A long time ago, I liked a band. I liked a lot of bands. There were a handful that I took to heart. Certain bands became part of my life, my romance, my escape. Put on the cassette walkman, and there I am. In a different world. These days, its an MP3 player. A mobile phone.

Before the internet, in the long gaps between records, when the fix was a 12” or a CD single and a couple of extra songs came out, I survived by the old fashioned tape trading network. Where people recorded cassettes from each other on big cassette players -not high speed, because that introduced hiss, and on metal tapes if you were an audio snob – wrote a tracklist onto a bit of paper – not the J-Card – and stuck it in an envelope, and waited for it to arrive through the postbox in the morning.

If I couldn't get a connection to the world of tapes flying around the postboxes of the country, there was another option. And that was, on Saturdays go to Record Fairs and buy rare recordings, on cassette. £5 a tape or 3 for £12. In strangely coloured sleeves, with photos cut out from newspapers and typewriter font track listings, mass produced on cassettes. Through these means – and the postbox stuffed with jiffy bags made of tape – I heard songs I live with now for the first time : Suede's “Young Men” or an acoustic version of “Lazy” recorded in Tower Records in Haifa, Israel, in June 1995.

As it happened, the first time I met the woman I share my life with now was through these : the now obselete tape trading network. We exchanged letters. Cassettes of pop groups and bizarre indie music, championed at page 38 of the NME in their live show reviews. Every Wednesday I would go to WH Smiths. Every morning my postbox might contain that elusive Suede show from Brighton in 1994 when the seats collapsed. (I know the show exists, because I found a tape with 5 songs from it as filler at the end of another show).

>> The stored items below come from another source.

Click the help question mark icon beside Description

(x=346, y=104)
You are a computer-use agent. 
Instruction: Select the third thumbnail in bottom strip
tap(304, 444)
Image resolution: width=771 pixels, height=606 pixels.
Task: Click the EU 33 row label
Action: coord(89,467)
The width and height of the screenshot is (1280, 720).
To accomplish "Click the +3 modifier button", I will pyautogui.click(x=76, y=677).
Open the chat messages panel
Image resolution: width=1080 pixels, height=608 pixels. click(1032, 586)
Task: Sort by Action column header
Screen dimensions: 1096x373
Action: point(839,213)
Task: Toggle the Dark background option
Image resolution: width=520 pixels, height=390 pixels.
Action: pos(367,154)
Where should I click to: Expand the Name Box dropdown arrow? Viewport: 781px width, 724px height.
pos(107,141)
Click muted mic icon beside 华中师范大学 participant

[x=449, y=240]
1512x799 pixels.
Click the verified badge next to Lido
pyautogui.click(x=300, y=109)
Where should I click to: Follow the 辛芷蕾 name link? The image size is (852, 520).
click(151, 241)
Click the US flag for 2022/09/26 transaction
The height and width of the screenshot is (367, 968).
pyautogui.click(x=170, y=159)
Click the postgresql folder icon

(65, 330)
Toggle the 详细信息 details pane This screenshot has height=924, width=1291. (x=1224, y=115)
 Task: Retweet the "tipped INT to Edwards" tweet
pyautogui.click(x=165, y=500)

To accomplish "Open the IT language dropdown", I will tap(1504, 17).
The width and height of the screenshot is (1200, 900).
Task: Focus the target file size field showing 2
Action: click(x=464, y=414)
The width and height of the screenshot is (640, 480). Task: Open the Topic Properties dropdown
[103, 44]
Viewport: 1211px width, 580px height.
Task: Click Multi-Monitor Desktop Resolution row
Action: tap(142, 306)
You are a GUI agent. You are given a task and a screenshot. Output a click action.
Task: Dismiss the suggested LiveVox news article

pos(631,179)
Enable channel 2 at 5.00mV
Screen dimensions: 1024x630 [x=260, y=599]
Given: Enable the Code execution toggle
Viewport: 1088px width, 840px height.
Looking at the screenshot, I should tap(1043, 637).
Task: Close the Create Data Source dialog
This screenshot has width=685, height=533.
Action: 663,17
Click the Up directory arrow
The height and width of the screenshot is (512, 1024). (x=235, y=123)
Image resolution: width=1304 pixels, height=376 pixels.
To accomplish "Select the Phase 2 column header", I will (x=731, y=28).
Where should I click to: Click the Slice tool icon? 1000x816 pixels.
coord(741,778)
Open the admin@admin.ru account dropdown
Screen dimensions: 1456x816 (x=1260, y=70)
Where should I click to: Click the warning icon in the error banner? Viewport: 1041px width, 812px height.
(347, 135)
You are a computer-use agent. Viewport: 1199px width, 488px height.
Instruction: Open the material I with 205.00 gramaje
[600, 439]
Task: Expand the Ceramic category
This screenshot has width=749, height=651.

When we met, there was something. Something huge I could not explain. I had no idea how to define it, but it wasn't something I really had ever known before - or since. Certainly I've met people, and fallen for them like a man would when he jumps out of a crashing plane without a parachute. But this was different. This was something far more intense, and crazy. This girl lived one hundred and fifty miles away. Our lives were different. I was – at the time we met – in and out of relationships. I thought we could never be the way I wanted us to be. That the circumstances of life were such that we could be who we wanted to be – trapped by money, and distance, and where we were in our lives, which were two very different places. I was drawn to this soul, a warm, funny, incisive person who could make me see a world I never knew existed with a simple turn of language. I couldn't quit. My mind always returned to them : a place that I instinctively knew I belonged. Nothing ever felt quite as right. In other places, other times, other people, the world felt OK : and life itself is not a place I would want to settle for OK. With other worlds there was a chink in the curtain that let in the shadow of doubt. Here not so. The only shadow was that our lives were in different places physically and in terms of age.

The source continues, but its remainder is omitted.